Necromancer: enhancing system throughput by animating dead cores

  • Authors:
  • Amin Ansari;Shuguang Feng;Shantanu Gupta;Scott Mahlke

  • Affiliations:
  • University of Michigan, Ann Arbor, MI, USA;University of Michigan, Ann Arbor, MI, USA;University of Michigan, Ann Arbor, MI, USA;University of Michigan, Ann Arbor, MI, USA

  • Venue:
  • Proceedings of the 37th annual international symposium on Computer architecture
  • Year:
  • 2010

Quantified Score

Hi-index 0.00

Visualization

Abstract

Aggressive technology scaling into the nanometer regime has led to a host of reliability challenges in the last several years. Unlike on-chip caches, which can be efficiently protected using conventional schemes, the general core area is less homogeneous and structured, making tolerating defects a much more challenging problem.

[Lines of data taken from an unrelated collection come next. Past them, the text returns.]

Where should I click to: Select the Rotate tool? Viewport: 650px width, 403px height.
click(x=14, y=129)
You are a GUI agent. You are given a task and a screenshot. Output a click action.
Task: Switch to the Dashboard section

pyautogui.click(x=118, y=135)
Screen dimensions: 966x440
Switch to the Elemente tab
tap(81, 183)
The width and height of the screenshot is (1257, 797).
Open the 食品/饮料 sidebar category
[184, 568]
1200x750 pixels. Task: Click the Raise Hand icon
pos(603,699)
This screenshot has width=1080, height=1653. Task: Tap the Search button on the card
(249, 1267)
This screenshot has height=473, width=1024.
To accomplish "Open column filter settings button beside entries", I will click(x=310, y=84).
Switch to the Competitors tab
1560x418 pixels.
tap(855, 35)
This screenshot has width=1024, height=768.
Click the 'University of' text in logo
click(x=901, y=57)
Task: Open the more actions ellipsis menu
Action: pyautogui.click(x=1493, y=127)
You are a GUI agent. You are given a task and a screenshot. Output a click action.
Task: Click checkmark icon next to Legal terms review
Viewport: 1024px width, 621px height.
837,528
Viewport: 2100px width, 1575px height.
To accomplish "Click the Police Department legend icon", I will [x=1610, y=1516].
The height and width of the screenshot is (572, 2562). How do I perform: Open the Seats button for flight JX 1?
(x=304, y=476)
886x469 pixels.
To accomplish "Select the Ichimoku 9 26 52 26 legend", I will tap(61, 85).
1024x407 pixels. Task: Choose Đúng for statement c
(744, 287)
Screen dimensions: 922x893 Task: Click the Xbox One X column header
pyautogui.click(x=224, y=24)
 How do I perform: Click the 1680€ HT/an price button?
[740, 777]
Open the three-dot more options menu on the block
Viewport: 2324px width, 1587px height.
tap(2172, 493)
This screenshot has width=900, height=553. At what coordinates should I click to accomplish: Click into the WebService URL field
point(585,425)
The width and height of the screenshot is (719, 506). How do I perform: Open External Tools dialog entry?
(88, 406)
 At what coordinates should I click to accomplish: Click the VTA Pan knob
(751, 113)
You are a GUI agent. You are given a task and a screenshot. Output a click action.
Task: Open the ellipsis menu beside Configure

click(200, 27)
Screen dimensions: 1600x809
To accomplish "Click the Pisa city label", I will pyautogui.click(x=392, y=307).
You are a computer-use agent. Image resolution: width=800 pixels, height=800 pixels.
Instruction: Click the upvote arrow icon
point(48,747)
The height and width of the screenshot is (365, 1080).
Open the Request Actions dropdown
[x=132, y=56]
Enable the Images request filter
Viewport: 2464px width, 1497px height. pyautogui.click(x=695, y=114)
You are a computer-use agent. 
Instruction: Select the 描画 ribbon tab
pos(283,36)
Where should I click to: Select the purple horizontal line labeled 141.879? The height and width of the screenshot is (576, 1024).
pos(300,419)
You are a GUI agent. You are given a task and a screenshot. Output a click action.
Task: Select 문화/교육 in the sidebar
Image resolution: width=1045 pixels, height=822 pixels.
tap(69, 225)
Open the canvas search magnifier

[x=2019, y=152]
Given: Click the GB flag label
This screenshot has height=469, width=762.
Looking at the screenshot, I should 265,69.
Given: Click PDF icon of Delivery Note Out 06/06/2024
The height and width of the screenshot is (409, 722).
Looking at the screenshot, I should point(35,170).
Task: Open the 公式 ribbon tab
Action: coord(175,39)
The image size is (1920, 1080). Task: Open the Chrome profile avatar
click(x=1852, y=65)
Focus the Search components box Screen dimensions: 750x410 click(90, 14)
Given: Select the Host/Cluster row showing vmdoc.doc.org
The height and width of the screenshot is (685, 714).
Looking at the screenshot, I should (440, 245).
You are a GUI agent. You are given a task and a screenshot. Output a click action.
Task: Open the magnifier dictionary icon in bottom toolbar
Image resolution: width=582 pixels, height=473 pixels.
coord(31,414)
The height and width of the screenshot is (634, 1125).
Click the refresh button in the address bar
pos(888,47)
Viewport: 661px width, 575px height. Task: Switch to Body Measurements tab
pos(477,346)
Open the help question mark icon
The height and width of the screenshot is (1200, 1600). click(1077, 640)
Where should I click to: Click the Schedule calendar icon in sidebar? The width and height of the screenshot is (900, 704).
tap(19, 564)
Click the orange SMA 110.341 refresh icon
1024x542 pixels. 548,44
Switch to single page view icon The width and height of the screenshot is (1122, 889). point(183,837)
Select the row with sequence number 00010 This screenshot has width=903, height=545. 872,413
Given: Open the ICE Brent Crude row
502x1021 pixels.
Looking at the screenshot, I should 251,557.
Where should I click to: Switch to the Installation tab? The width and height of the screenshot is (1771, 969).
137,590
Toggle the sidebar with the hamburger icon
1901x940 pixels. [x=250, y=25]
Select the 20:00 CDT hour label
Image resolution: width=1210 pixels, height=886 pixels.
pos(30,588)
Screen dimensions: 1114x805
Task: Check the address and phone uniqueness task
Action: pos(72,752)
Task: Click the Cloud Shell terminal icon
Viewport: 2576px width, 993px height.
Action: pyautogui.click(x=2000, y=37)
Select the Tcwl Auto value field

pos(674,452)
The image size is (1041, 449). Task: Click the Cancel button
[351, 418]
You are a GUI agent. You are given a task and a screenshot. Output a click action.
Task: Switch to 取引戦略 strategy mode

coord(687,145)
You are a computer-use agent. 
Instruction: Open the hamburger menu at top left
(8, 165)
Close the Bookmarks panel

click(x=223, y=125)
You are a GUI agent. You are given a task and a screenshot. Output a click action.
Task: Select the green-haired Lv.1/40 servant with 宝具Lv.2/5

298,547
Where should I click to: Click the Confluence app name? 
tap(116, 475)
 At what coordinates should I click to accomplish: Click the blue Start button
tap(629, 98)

Due to the lack of effective solutions, disabling non-functional cores is a common practice in industry to enhance manufacturing yield, which results in a significant reduction in system throughput. Although a faulty core cannot be trusted to correctly execute programs, we observe in this work that for most defects, when starting from a valid architectural state, execution traces on a defective core actually coarsely resemble those of fault-free executions. In light of this insight, we propose a robust and heterogeneous core coupling execution scheme, Necromancer, that exploits a functionally dead core to improve system throughput by supplying hints regarding high-level program behavior. We partition the cores in a conventional CMP system into multiple groups in which each group shares a lightweight core that can be substantially accelerated using these execution hints from a potentially dead core. To prevent this undead core from wandering too far from the correct path of execution, we dynamically resynchronize architectural state with the lightweight core. For a 4-core CMP system, on average, our approach enables the coupled core to achieve 78.5% of the performance of a fully functioning core. This defect tolerance and throughput enhancement comes at modest area and power overheads of 5.3% and 8.5%, respectively.